A meteor is a small bit of rock or other material that burns up in the earth’s atmosphere. As our planet moves in orbit, our atmosphere sweeps up debris left over from astronomical events of long ago. When there are lot of meteors over a few hours or days all seeming to originate from the same point in the sky, we identify it as a meteor shower and name it for the constellation the meteors originate from.
Most meteor showers happen as Earth passes through dust trails left by comets. Earth and most comets have regular enough orbits for the encounters to happen at about the same time every year. We know to look for Orionids in November because that’s when Earth meets dust from Halley’s Comet. Likewise, when our atmosphere strikes leftovers from a Comet Tempel-Tuttle passage in November, we see Leonids.
The Geminid meteor shower, however, has been linked to an asteroid. Named 3200 Phaethon, this rock discovered in 1983 is an unusual asteroid. Most asteroids have orbits that look like planetary orbits. Their orbits are elliptical, but they look more like circles than ovals. Comet orbits are highly elliptical, coming very close to the sun and going far away from it over years or decades. 3200 Phaethon gets closer to the sun than Mercury and almost as far away as the asteroid belt between Mars and Jupiter. That’s the kind of orbit we expect comets to have!
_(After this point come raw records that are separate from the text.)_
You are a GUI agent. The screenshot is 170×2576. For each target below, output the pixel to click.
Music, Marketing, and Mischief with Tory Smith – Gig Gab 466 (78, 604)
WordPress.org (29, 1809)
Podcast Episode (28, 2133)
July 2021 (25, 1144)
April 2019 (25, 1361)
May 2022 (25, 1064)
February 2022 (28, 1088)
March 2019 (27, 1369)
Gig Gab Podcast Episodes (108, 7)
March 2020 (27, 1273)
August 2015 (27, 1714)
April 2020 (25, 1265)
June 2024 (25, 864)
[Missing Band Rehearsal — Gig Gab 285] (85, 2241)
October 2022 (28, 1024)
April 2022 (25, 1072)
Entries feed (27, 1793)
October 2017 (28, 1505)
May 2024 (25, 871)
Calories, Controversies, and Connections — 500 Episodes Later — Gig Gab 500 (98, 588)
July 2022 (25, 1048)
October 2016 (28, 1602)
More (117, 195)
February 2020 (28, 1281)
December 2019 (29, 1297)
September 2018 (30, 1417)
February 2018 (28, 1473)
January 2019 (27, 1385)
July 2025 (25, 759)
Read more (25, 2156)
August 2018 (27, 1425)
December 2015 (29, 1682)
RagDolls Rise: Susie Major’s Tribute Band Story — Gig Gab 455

But there’s no dust coming off 3200 Phaethon forming a glowing head or tail. It’s just a rock. Astronomers think this rock is an example of what’s left when a comet runs out of looser material it can shed in the solar wind. And 3200 Phaethon apparently had lots of material to lose at one time. When Earth passes near regions where 3200 Phaethon has been, we see Geminid meteors. But we don’t know of any comet that has been seen where 3200 Phaethon has been.
The nights of the 12th to 13th and 13th to 14th are when Earth is passing through the Geminid dust trail. Since it’s not a narrow trail, you could still see some Geminids a few mornings before and a few mornings after. The best way to know if a meteor you see is a Geminid is to pay attention to where it came from. If you can extend a line back to the constellation Gemini, you’ve probably seen a Geminid. It’s possible to see Geminids without being able to see Gemini. You’ll see those in the early evening before Gemini rises. However, this is the time of year when the constellation is up nearly all night. So if you can see the constellation and you see a meteor, you can probably tell whether the meteor is a Geminid.
If you want to watch the Geminids easily, do it while lying down. A reclining lawn chair or a blanket on the ground can save a lot of neck strain from all the looking up you’ll do. Make sure you’re watching from a place where you have dark skies. A few bright lights can ruin the show more than the moon. If you live in a brightly lit city, you’ll need to head out of town. Don’t bother bringing a telescope for the meteor shower. You can watch other wonders up there with the telescope, but you’ll never be able to aim it at a meteor in time. Dress warm.